BEGIN EXTRACTED MATERIAL

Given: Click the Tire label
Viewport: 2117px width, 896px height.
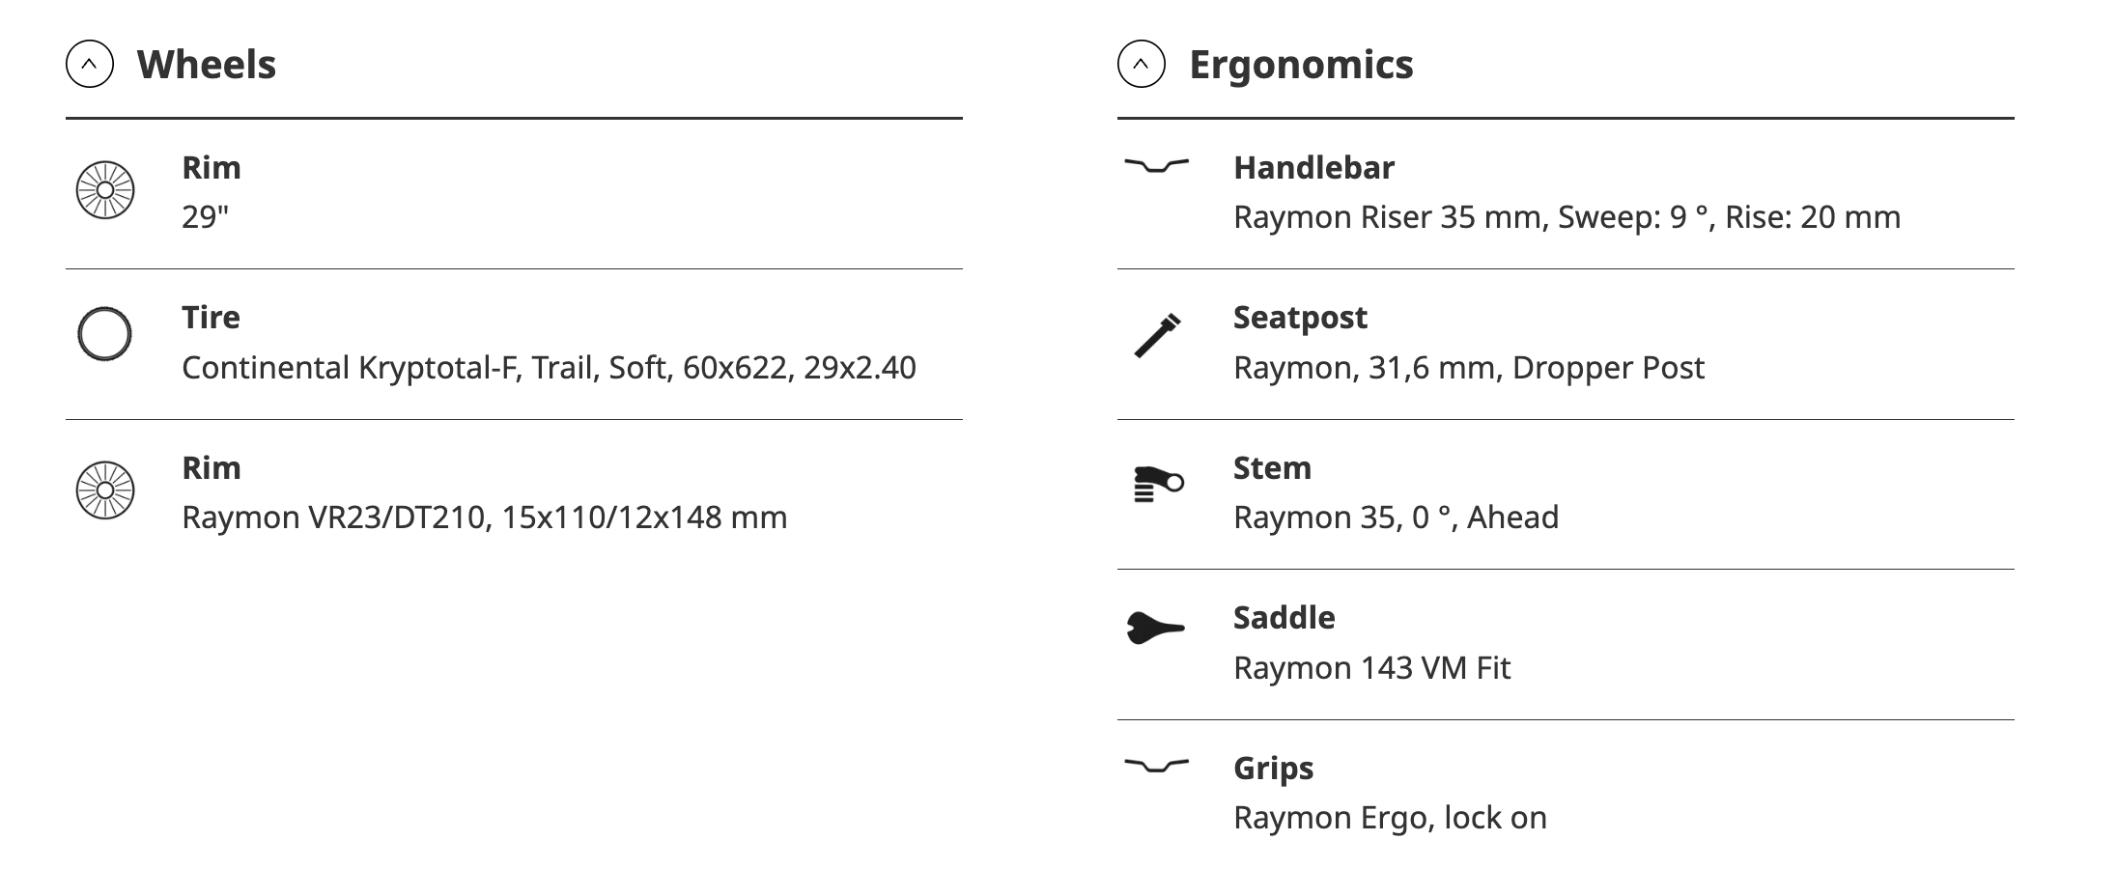Looking at the screenshot, I should [211, 318].
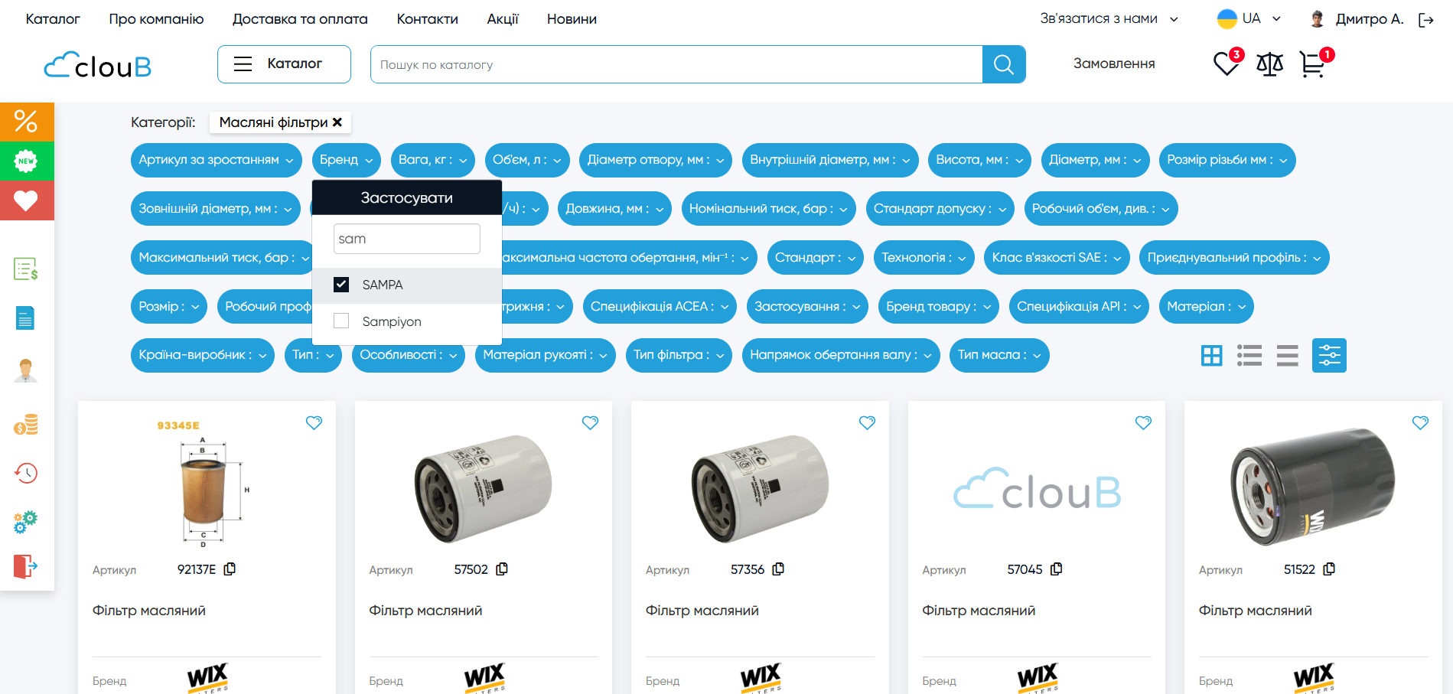Viewport: 1453px width, 694px height.
Task: Uncheck the SAMPA brand checkbox
Action: point(341,285)
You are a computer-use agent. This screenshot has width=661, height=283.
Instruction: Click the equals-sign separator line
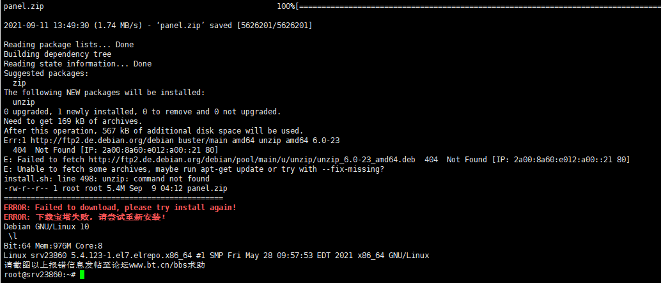tap(113, 198)
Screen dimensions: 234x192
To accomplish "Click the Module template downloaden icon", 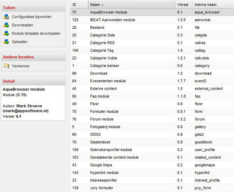I will click(6, 33).
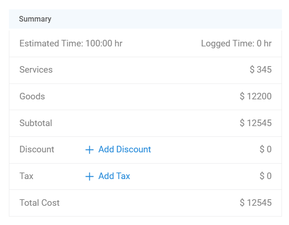Click the plus icon beside Add Tax
The image size is (289, 225).
tap(89, 176)
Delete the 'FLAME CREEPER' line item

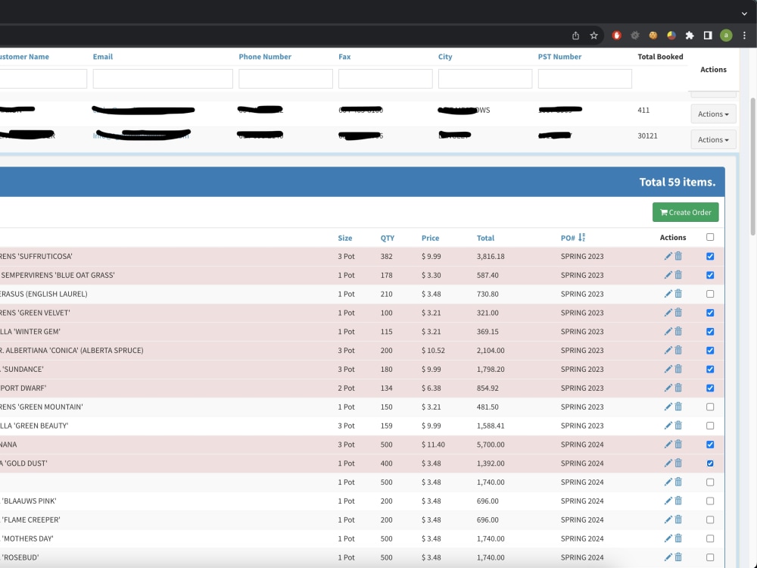point(678,520)
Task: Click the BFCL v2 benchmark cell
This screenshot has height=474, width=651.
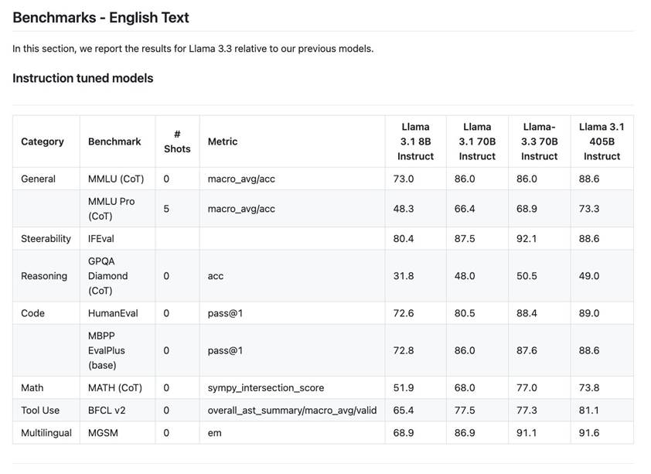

END EXTRACTED MATERIAL

■ **ASSIGNMENT**
Scan the listing above and work out how many of its lines contain the word "This". Report only that number.

■ **PROBLEM SOLUTION**
2